Couvrez-les bien

Combines, publicité

Soit la phrase suivante, tirée du roman Morel (2021) de Maxime Raymond Bock :

«Tu te mettras des combines avant de t’asseoir si tu veux pas geler des gosses !» (p. 324)

Combines ? Un sous-vêtement long, porté, au Québec, par grand froid. Existe en deux versions : brève (photo ci-dessus) ou longue («Chaud sous-vêtement d’homme combinant en une seule pièce un gilet de corps à manches longues et un caleçon long, et qui se boutonne sur toute la longueur du devant», Usito). Vient (venait ?) parfois avec une ouverture arrière : des combines avec une porte en arrière.

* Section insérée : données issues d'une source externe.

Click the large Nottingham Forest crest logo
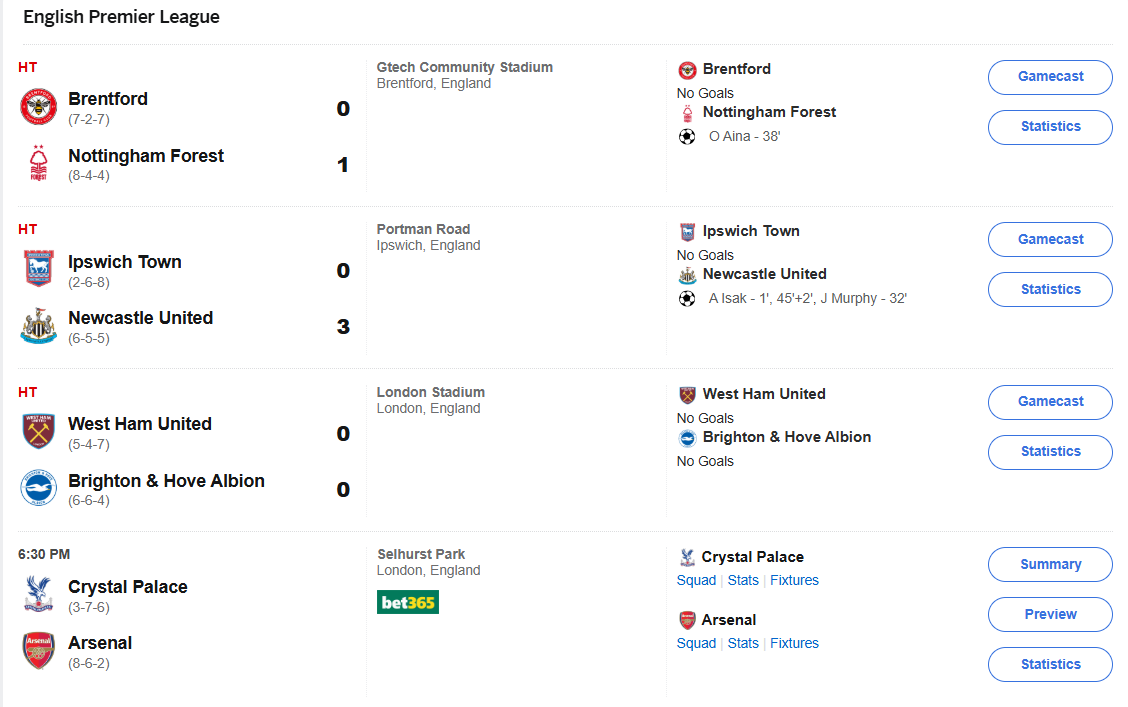This screenshot has width=1128, height=707. [x=39, y=164]
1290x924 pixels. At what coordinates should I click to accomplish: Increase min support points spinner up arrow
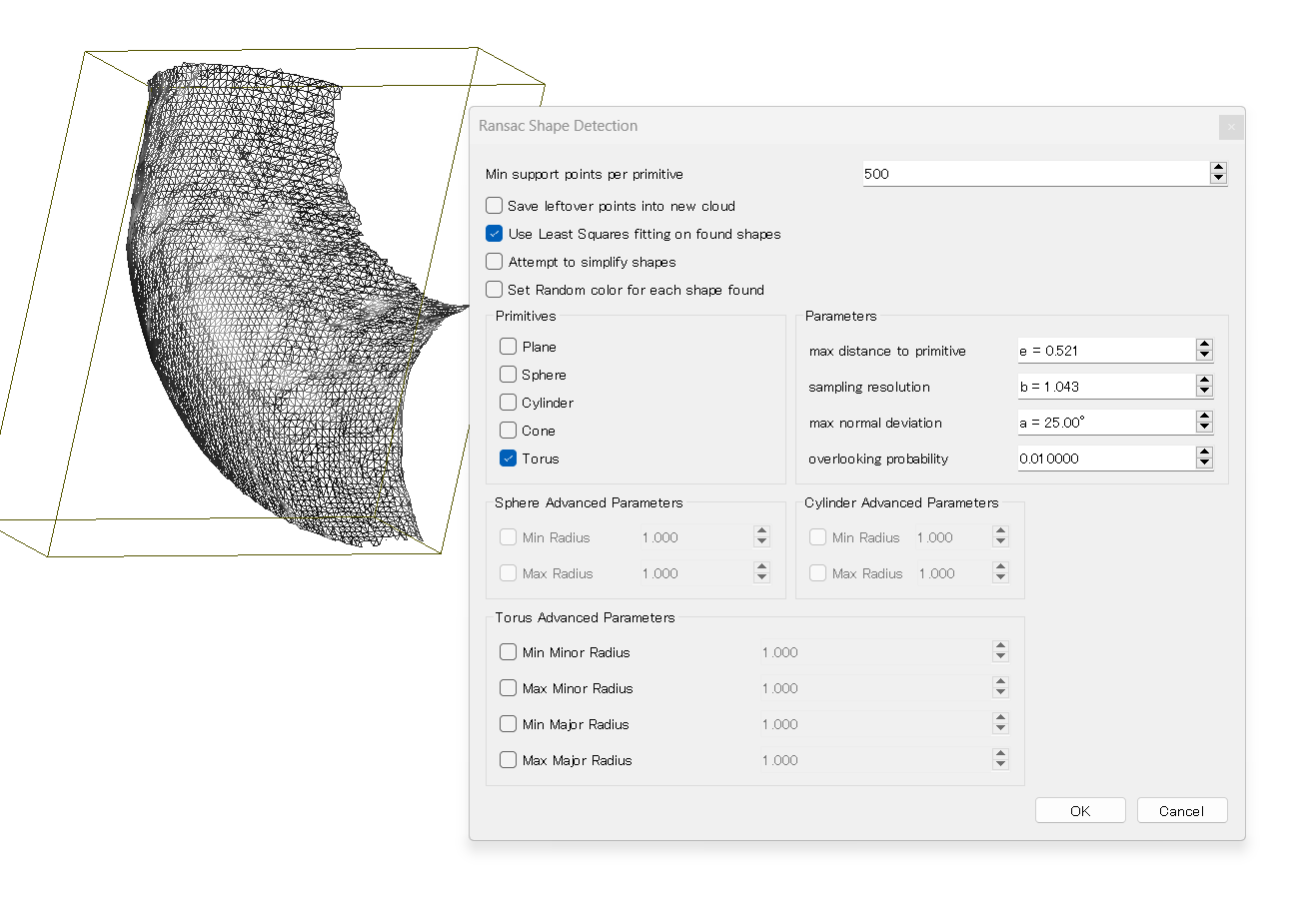[1217, 168]
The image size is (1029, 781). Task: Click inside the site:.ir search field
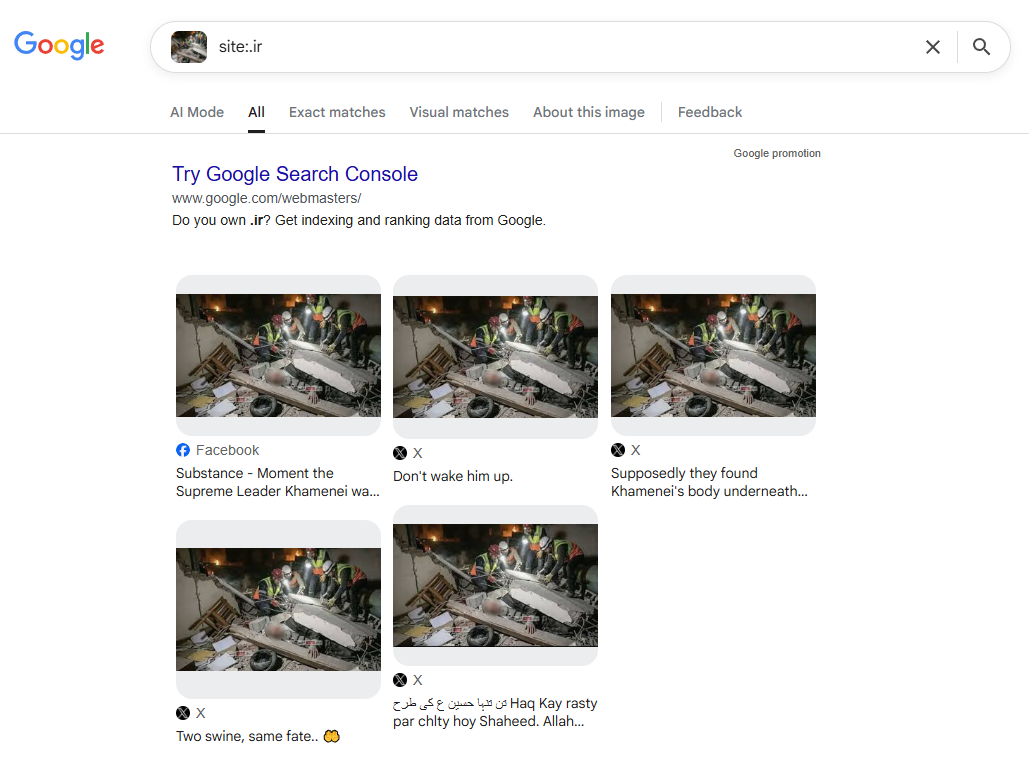click(x=560, y=47)
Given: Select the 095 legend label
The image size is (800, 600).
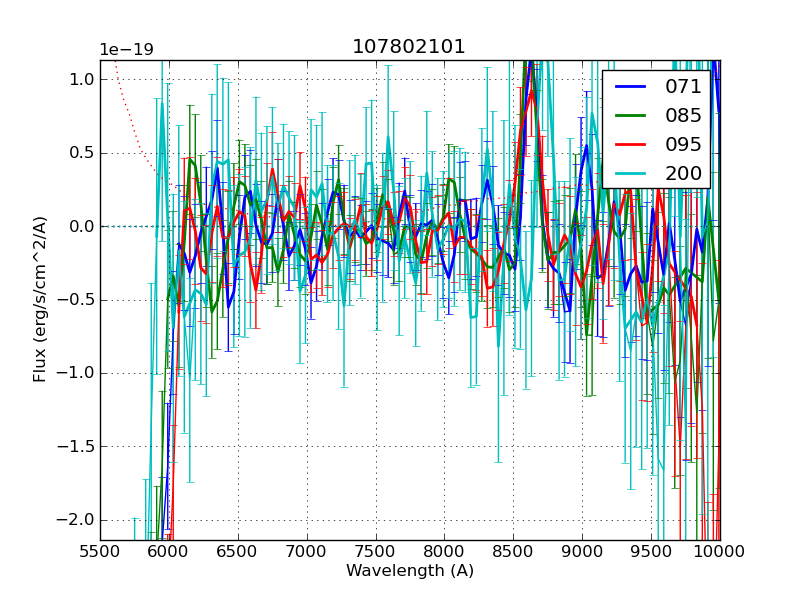Looking at the screenshot, I should (x=683, y=144).
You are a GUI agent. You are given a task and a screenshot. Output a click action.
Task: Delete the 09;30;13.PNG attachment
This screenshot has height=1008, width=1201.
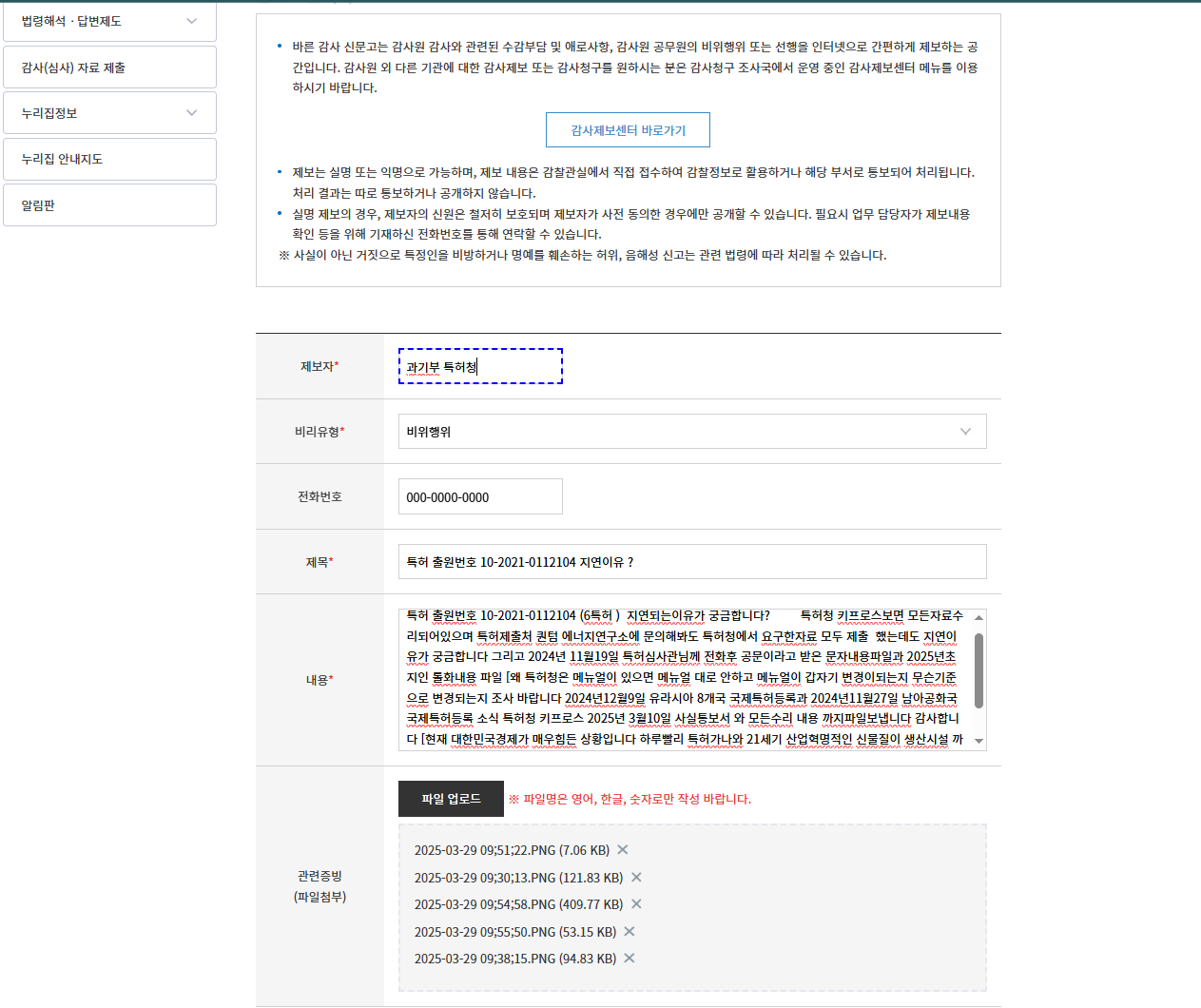point(635,878)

Gosses ? À ne pas se geler, dans la mesure du possible.

À votre service.

P.-S.—Quand Hervé Bouchard parle de «combines de neige» (Numéro six, p. 9), il semble désigner un habit de neige.

 

Références

Bouchard, Hervé, Numéro six. Passages du numéro six dans le hockey mineur, dans les catégories atome, moustique, pee-wee, bantam et midget; avec aussi quelques petites aventures s’y rattachant, Montréal, Le Quartanier, «série QR», 80, 2014, 170 p.

Raymond Bock, Maxime, Morel. Roman, Montréal, Le Cheval d’août, 2021, 325 p.

CC BY-NC 4.0 Cette œuvre est sous Licence Creative Commons Internationale Attribution-Pas d'Utilisation Commerciale 4.0.

Auteur/autrice : Benoît Melançon

Professeur, chercheur, blogueur, éditeur, essayiste, bibliographe, chroniqueur radiophonique épisodique, conférencier. Préfère Jackie Robinson à Maurice Richard.

2 réflexions sur « Couvrez-les bien »

  1. Ne disait-on pas aussi “combinaison” et même “combinaison d’hiver”, laissant du coup entendre qu’il pouvait y avoir des “combinaisons demi-saison”?